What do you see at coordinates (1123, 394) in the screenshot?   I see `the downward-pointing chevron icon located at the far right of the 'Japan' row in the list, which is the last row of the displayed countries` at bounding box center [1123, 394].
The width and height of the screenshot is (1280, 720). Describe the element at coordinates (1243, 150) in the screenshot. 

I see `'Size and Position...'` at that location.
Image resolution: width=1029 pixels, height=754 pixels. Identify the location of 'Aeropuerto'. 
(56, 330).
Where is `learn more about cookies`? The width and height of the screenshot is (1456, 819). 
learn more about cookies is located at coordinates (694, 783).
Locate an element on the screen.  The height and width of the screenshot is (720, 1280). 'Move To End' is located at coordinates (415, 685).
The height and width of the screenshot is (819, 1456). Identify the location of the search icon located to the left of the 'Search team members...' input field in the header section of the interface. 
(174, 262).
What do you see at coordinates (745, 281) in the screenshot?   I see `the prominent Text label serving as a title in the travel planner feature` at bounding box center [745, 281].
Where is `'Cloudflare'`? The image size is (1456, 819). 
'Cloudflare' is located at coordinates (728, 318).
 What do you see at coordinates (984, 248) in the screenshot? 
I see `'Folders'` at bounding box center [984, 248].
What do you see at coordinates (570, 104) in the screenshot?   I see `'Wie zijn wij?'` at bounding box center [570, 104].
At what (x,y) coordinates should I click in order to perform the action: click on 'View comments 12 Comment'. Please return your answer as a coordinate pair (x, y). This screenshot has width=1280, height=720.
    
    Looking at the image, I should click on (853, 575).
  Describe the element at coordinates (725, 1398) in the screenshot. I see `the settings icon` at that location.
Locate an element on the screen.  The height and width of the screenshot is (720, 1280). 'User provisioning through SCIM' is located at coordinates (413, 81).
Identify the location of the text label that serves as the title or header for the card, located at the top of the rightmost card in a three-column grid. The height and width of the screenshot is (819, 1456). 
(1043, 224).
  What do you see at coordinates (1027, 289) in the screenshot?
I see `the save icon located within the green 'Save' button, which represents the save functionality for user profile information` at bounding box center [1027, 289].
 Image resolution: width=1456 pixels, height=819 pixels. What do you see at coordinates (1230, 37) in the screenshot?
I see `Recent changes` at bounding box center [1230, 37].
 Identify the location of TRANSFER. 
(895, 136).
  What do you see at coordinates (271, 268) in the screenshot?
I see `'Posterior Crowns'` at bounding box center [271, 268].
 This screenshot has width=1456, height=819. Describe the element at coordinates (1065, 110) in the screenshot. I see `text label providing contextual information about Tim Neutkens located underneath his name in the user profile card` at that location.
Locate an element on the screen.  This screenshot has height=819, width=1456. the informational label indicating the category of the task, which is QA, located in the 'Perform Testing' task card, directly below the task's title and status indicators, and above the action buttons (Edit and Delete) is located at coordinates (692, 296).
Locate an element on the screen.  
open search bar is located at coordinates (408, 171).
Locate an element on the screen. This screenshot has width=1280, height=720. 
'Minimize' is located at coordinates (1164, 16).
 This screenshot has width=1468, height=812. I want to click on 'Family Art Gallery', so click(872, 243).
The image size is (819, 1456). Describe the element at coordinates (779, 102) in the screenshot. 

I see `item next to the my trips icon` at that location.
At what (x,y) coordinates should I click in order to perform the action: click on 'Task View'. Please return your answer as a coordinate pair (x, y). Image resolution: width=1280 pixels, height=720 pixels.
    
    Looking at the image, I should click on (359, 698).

────────

# [Exercise task]
Render the records between the lines holding "coordinates (415, 685)." and "center [984, 248].", inclusive, as a Markdown table with the columns No. and Entry, omitting any blank lines.

# [Task result]
| No. | Entry |
|---|---|
| 1 | Locate an element on the screen.  The height and width of the screenshot is (720, 1280). 'Move To End' is located at coordinates (415, 685). |
| 2 | The height and width of the screenshot is (819, 1456). Identify the location of the search icon located to the left of the 'Search team members...' input field in the header section of the interface.  |
| 3 | (174, 262). |
| 4 | What do you see at coordinates (745, 281) in the screenshot?   I see `the prominent Text label serving as a title in the travel planner feature` at bounding box center [745, 281]. |
| 5 | Where is `'Cloudflare'`? The image size is (1456, 819).  |
| 6 | 'Cloudflare' is located at coordinates (728, 318). |
| 7 |  What do you see at coordinates (984, 248) in the screenshot?  |
| 8 | I see `'Folders'` at bounding box center [984, 248]. |